=== Problem statement ===
Print the rows below unchanged, starting with the line that contains "Describe the element at coordinates (460, 484)" and going on through the line that contains "center [993, 37].".

=== Data for this exercise ===
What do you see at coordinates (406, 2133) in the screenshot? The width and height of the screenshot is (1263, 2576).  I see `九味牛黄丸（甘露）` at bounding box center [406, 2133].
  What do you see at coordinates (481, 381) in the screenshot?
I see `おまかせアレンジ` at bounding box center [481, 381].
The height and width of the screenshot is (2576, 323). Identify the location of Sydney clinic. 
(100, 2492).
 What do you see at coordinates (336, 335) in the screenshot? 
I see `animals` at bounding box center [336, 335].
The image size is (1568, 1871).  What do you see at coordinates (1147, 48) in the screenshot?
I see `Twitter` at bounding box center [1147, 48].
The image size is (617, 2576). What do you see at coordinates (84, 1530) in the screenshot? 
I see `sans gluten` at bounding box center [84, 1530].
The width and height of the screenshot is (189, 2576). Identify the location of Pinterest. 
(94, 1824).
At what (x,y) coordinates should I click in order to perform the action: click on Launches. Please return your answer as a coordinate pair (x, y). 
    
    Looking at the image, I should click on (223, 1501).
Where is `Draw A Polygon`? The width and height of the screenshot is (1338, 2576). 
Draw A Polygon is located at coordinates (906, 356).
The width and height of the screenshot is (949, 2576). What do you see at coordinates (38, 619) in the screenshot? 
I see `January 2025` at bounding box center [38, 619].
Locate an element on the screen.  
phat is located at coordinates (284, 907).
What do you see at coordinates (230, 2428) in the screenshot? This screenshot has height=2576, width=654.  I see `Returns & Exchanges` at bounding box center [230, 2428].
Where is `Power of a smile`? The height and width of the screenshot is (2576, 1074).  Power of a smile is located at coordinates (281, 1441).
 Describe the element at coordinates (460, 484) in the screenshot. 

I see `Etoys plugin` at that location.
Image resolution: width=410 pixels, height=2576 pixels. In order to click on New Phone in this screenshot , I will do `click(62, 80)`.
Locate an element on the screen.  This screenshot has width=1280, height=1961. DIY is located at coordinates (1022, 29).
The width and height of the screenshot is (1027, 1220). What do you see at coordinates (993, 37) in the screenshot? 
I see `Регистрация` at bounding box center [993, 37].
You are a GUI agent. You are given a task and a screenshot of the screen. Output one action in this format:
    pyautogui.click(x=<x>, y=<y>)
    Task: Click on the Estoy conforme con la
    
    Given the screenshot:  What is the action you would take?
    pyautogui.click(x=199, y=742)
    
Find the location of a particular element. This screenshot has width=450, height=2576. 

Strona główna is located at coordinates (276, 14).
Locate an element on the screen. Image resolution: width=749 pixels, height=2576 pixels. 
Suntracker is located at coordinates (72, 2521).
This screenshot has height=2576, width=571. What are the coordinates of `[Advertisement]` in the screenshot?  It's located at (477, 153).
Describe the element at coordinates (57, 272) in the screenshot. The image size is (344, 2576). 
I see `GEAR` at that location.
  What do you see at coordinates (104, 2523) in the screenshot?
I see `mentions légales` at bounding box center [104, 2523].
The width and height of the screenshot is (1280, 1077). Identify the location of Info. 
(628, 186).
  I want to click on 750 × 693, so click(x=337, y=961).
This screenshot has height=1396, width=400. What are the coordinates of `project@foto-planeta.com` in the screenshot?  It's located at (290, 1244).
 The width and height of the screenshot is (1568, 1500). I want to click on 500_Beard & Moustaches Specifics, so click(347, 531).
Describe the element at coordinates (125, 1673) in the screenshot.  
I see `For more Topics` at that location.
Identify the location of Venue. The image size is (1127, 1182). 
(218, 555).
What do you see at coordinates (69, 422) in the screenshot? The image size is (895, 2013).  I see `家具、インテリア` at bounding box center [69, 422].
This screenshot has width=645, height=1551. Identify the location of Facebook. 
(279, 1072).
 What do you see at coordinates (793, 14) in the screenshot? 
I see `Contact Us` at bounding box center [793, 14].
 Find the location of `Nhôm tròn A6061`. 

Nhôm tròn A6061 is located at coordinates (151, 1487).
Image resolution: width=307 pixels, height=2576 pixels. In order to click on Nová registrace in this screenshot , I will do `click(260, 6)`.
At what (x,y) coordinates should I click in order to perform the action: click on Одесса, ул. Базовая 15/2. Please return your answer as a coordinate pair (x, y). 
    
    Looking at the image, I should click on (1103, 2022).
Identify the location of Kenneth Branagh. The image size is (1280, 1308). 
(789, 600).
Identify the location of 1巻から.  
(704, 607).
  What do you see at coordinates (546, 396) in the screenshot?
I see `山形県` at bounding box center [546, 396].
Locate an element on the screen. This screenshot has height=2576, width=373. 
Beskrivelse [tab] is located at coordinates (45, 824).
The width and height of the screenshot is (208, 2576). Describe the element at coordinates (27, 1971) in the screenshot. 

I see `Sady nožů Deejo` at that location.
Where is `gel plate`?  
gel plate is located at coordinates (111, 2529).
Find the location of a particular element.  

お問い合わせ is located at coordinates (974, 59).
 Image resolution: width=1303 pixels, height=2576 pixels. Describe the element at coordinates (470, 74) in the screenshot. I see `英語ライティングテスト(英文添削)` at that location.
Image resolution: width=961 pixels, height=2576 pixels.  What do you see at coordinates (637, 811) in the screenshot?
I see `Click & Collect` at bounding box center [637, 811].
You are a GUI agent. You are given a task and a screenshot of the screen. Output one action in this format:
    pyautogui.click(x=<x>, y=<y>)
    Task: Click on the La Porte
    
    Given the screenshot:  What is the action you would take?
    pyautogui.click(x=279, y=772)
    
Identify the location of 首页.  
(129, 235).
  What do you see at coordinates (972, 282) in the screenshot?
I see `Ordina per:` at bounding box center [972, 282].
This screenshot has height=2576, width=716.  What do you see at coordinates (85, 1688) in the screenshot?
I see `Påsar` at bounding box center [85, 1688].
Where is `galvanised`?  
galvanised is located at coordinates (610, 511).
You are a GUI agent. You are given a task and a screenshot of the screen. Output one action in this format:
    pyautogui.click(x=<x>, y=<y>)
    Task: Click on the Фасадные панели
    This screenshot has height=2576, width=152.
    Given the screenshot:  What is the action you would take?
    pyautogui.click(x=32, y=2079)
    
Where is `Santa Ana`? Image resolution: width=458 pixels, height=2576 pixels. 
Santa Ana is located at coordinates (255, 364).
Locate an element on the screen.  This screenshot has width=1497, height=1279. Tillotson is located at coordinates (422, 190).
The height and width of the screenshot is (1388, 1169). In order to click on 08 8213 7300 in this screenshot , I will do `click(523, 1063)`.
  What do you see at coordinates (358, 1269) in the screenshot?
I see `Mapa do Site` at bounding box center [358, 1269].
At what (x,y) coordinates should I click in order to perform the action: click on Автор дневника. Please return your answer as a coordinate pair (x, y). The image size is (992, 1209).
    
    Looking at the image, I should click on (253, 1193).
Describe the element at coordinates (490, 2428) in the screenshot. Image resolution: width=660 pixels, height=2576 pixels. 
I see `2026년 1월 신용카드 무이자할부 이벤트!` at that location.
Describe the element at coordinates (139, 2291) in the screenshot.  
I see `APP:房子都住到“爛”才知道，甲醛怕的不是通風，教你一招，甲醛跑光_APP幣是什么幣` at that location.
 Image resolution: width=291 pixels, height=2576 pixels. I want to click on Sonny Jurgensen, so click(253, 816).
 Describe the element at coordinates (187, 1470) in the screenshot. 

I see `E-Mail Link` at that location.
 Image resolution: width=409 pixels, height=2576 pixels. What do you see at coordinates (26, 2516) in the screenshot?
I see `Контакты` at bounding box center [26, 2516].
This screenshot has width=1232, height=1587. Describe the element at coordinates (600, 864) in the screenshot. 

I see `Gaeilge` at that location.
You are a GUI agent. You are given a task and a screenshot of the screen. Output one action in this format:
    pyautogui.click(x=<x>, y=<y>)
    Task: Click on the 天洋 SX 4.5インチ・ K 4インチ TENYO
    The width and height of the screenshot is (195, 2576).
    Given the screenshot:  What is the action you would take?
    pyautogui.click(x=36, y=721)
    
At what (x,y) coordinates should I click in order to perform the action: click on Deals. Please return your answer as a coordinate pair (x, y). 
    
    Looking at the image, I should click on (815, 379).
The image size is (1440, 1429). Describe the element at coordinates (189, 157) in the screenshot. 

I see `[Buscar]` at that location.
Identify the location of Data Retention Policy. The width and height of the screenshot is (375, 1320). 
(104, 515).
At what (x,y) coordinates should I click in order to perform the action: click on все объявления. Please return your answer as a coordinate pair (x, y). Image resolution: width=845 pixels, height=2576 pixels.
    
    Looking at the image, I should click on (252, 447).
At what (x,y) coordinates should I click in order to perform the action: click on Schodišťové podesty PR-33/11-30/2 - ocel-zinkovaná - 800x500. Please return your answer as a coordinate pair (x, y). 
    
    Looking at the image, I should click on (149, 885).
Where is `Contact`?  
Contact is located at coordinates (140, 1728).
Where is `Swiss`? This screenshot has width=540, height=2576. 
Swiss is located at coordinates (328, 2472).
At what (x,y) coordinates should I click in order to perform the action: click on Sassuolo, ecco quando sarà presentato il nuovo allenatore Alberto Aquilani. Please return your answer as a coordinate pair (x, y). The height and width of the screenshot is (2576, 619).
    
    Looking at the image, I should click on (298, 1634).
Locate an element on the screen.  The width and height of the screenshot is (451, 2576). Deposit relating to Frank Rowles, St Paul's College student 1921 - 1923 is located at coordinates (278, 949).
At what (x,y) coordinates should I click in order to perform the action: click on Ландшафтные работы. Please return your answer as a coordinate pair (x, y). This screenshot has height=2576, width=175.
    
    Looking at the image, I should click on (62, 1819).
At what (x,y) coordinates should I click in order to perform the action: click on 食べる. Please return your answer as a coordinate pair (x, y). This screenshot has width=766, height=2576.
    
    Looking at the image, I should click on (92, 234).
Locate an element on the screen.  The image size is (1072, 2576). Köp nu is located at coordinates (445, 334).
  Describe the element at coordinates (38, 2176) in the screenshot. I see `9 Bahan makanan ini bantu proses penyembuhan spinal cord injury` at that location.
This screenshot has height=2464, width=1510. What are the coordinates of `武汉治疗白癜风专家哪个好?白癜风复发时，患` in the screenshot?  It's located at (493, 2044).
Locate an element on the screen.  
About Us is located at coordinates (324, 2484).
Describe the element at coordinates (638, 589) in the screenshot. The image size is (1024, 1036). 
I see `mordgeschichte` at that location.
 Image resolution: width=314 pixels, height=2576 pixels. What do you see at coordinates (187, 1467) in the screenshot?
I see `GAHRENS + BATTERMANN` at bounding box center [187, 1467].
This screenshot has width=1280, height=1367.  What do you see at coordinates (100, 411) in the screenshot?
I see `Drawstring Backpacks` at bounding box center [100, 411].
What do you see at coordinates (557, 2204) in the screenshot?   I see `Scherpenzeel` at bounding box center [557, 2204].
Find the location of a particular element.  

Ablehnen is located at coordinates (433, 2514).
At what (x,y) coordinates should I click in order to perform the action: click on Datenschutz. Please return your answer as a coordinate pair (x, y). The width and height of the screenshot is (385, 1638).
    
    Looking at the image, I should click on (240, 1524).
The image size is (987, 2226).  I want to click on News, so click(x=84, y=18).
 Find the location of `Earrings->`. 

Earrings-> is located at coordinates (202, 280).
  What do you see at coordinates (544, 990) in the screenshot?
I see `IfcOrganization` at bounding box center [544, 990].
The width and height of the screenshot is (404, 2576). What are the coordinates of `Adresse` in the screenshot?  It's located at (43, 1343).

=== Reply to the exercise ===
 Describe the element at coordinates (460, 484) in the screenshot. 

I see `Etoys plugin` at that location.
Image resolution: width=410 pixels, height=2576 pixels. In order to click on New Phone in this screenshot , I will do `click(62, 80)`.
Locate an element on the screen.  This screenshot has width=1280, height=1961. DIY is located at coordinates (1022, 29).
The width and height of the screenshot is (1027, 1220). What do you see at coordinates (993, 37) in the screenshot? 
I see `Регистрация` at bounding box center [993, 37].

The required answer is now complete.